WHAT YOU ARE ASKED TO DO
Each record is to be printed again exactly, though not its pictures.
═════ DATA SUPPLIED
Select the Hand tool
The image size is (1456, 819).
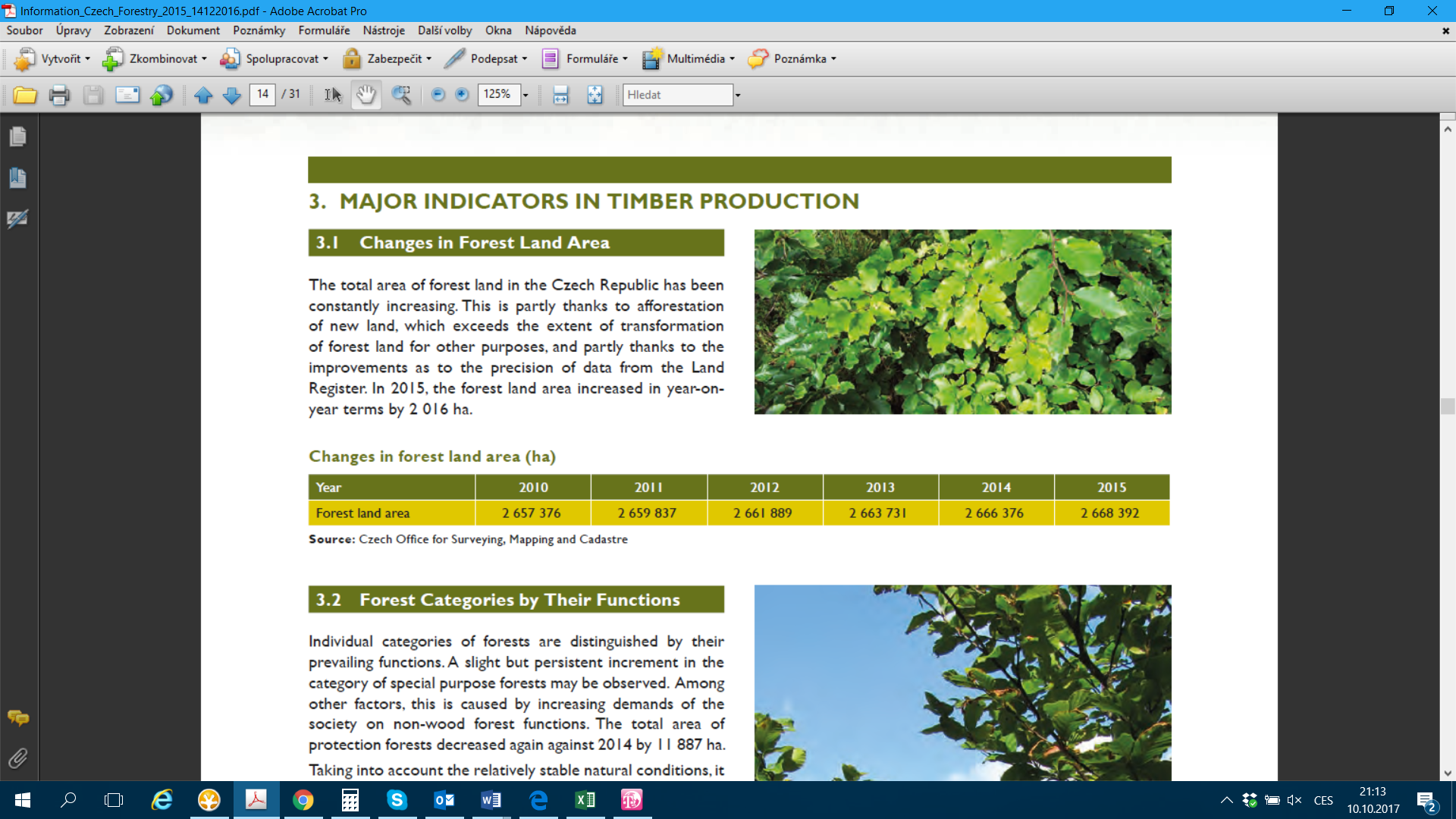coord(366,95)
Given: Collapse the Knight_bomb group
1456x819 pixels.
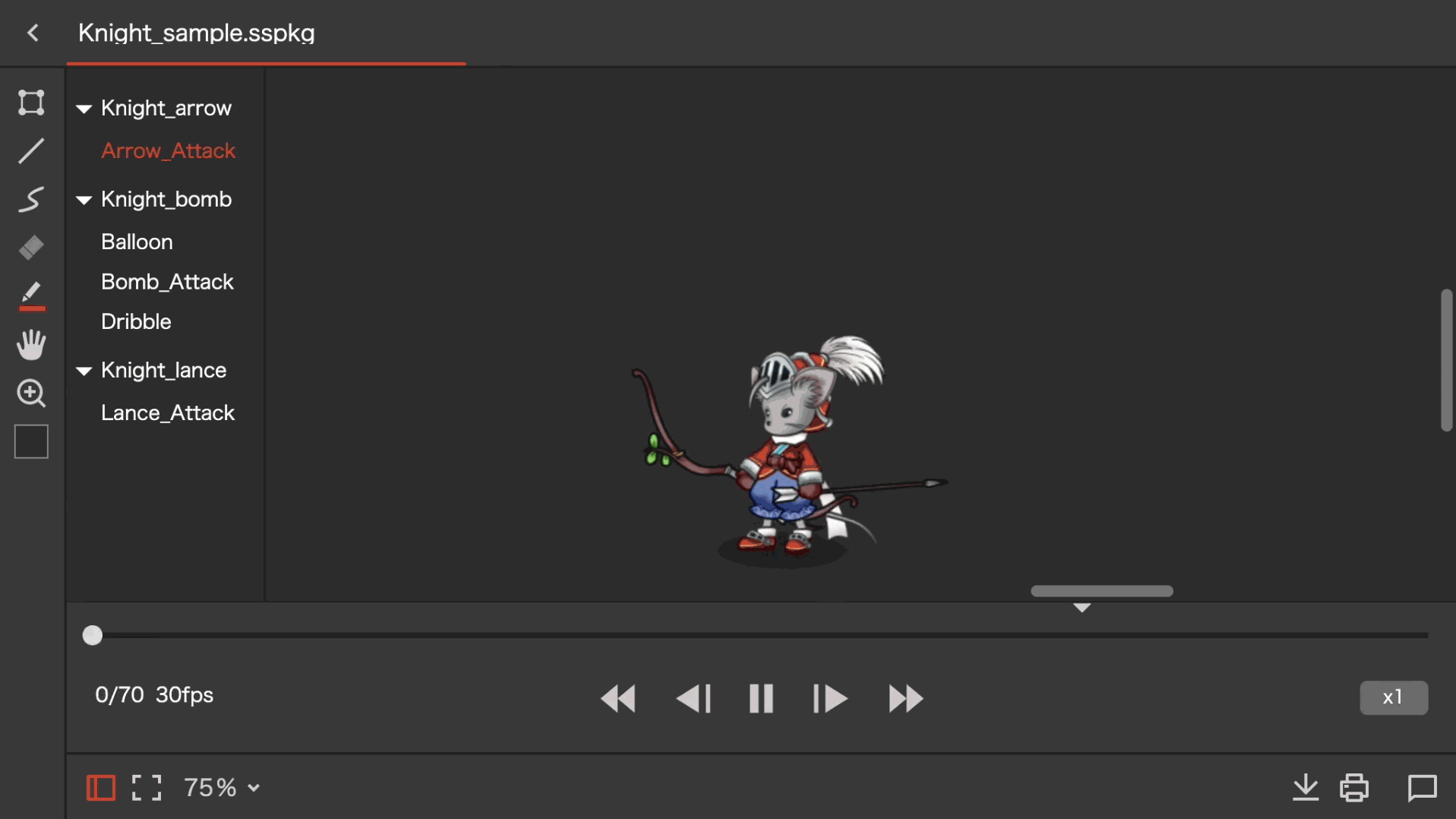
══════════
RESPONSE TO THE TASK
Select the Hand tool
The image size is (1456, 819).
coord(366,95)
Given: Collapse the Knight_bomb group
1456x819 pixels.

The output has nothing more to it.